Edie G-Lush

National Cyber-database Proposal

When Labour ministers say ‘we’re listening’, this is what they really mean — and it’s frightening

When Labour ministers say ‘we’re listening’, this is what they really mean — and it’s frightening

Last week the Labour government revealed its plans to create a national cyber-database to hold details of every phone call, text, email and visit to the internet, as part of its plan to fight terrorism and crime. Internet service providers and telecoms companies will be required to give their records to the Home Office, where the data will be held for at least a year. Police and other security units will be allowed access if permission is granted by the courts. The government claims the proposal comes as part of plans to implement an EU directive developed after the 7 July bombings to bring uniformity of record-keeping among member states.
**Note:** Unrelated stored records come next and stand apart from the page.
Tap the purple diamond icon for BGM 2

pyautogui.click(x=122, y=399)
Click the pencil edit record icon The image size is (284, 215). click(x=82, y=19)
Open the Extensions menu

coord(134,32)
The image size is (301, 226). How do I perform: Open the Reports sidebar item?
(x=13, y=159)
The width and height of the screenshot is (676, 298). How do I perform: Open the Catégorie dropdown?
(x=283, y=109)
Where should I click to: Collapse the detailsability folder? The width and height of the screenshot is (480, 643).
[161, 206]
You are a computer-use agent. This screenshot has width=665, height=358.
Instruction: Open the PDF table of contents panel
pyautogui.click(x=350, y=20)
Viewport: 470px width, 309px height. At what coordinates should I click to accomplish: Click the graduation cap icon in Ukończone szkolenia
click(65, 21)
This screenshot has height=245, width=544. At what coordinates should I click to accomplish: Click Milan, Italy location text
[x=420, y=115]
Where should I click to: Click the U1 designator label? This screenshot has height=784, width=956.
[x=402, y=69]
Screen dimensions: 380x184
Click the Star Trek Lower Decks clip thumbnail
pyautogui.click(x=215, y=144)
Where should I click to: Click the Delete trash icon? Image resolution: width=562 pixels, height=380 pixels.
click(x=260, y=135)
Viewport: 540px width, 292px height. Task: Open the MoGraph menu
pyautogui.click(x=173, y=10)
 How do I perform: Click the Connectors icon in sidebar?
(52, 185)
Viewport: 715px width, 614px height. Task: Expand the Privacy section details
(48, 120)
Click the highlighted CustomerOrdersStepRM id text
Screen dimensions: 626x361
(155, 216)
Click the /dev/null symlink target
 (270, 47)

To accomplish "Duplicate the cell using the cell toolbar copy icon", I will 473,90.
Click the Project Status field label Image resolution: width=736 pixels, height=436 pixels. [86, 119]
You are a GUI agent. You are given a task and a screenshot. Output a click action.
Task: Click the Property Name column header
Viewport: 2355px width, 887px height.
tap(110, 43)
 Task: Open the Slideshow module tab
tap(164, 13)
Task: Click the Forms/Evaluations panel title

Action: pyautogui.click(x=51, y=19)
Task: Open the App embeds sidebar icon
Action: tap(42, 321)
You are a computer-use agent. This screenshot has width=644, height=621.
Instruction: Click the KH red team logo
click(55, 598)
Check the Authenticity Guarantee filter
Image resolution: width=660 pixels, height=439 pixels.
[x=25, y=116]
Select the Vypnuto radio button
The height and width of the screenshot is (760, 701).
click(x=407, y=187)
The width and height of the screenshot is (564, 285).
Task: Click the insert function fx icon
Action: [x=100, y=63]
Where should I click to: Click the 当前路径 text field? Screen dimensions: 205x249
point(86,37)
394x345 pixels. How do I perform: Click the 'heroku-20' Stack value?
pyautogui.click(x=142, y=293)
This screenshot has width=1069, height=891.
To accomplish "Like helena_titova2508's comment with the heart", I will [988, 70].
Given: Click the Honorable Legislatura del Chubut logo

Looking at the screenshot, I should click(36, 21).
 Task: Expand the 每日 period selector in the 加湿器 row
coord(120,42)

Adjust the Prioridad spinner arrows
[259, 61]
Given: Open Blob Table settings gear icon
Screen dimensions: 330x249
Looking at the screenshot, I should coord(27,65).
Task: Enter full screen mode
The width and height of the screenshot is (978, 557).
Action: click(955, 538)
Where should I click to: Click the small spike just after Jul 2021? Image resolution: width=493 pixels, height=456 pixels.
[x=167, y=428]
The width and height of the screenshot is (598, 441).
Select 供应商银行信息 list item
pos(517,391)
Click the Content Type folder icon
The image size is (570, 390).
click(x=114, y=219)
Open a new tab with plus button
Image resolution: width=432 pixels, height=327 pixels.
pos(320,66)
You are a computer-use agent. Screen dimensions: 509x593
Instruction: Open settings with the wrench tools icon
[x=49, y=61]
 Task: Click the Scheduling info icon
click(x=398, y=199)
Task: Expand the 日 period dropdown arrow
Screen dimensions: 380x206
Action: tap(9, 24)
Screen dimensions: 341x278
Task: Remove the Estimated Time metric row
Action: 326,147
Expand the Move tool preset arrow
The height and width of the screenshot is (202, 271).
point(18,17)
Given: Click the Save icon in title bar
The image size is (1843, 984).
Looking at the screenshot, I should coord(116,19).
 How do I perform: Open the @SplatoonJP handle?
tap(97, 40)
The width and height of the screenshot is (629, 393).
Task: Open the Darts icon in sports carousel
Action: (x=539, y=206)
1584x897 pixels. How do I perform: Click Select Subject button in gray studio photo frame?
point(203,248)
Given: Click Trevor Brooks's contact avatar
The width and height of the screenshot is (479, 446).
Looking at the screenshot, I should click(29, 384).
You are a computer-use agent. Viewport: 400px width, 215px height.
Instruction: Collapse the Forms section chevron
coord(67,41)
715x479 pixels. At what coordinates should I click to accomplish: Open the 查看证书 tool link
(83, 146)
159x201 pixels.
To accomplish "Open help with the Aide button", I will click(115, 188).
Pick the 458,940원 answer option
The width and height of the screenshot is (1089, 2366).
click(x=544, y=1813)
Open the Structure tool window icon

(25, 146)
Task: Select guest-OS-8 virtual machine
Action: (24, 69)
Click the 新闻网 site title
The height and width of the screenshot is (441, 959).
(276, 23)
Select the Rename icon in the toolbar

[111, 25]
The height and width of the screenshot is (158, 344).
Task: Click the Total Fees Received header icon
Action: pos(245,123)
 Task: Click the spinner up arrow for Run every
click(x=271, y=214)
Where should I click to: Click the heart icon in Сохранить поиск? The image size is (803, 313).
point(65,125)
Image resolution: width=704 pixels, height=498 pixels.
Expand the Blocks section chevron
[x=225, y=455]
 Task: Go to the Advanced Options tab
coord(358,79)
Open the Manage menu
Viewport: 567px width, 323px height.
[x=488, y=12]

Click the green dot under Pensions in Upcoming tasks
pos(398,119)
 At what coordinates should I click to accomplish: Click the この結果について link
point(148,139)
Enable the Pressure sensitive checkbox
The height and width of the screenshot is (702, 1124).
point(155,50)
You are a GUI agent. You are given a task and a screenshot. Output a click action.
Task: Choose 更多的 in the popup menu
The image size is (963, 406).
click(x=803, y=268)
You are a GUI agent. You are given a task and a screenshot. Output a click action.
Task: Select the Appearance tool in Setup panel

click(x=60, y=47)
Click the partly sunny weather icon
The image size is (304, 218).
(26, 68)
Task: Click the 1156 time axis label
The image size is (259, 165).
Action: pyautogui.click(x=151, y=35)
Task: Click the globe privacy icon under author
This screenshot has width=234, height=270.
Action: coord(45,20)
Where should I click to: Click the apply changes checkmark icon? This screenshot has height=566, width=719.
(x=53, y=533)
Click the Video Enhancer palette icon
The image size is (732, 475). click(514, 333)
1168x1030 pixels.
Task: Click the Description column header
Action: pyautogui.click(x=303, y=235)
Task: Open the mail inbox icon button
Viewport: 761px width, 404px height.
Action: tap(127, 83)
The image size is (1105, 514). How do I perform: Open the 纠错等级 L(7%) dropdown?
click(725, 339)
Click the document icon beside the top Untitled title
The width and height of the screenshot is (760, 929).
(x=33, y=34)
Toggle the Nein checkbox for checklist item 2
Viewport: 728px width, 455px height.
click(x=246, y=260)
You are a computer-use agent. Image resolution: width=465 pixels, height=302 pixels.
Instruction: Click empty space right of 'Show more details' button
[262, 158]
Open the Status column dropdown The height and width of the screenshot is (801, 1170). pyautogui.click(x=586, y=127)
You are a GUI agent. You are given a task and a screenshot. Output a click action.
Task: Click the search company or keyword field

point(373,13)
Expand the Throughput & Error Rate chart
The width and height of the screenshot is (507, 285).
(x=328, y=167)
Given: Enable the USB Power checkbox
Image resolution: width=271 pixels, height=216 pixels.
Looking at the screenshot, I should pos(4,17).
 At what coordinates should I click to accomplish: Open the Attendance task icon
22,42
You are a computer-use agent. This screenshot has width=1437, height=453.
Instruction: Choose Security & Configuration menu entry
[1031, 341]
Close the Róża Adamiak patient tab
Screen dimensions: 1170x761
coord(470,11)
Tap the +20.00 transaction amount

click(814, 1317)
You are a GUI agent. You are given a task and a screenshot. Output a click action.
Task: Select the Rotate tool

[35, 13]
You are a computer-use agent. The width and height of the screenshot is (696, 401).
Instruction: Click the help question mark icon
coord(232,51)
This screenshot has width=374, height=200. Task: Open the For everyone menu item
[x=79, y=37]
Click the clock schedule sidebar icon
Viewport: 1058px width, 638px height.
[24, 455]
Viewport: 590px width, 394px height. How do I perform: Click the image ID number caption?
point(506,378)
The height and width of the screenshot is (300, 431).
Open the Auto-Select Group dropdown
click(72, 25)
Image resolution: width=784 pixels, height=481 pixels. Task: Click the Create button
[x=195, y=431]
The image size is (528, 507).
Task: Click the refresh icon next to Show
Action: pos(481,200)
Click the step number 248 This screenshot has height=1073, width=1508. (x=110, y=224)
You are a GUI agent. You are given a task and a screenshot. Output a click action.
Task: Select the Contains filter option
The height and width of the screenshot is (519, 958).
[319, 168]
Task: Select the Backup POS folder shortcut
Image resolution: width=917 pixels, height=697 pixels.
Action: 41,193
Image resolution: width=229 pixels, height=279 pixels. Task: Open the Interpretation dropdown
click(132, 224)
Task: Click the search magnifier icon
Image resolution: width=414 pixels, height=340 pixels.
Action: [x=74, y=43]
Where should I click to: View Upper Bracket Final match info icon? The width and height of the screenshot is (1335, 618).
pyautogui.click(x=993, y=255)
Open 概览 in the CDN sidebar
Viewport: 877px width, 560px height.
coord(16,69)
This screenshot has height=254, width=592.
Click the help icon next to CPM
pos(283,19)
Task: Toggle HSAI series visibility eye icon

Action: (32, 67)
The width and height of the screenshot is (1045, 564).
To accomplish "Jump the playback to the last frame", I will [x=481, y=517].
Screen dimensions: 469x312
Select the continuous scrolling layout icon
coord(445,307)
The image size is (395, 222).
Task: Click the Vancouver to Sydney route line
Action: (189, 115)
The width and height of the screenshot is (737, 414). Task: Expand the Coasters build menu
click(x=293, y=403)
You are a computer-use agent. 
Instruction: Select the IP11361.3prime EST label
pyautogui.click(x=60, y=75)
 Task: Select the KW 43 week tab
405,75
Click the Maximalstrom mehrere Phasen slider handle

The proposal set alarm bells ringing for both human rights and security experts. The Information Commissioner Jonathan Bamford warned that the database was ‘a step too far’ and that the UK was in danger of ‘sleepwalking into a surveillance society’. ‘Holding large collections of data is always risky,’ he said. ‘The more data that is collected and stored, the bigger the problem when the data is lost, traded or stolen.’

There are also business and economic implications. Susan Hall, an IT specialist at the law firm Cobbetts, points out the huge costs this could impose on ISPs, which would be required to keep traffic data for every internet connection made and every email sent by their clients. ‘Your ISP will be required to retain billions of records. Even though storage is cheaper and broadband is faster — making it easier to gather this kind of data — ISPs will still need potentially to spend millions of pounds building the virtual capacity to standardise this data.’ One of her principal concerns is that the sheer scale of the data storage requirements has been seriously underestimated by the sponsors of this Bill.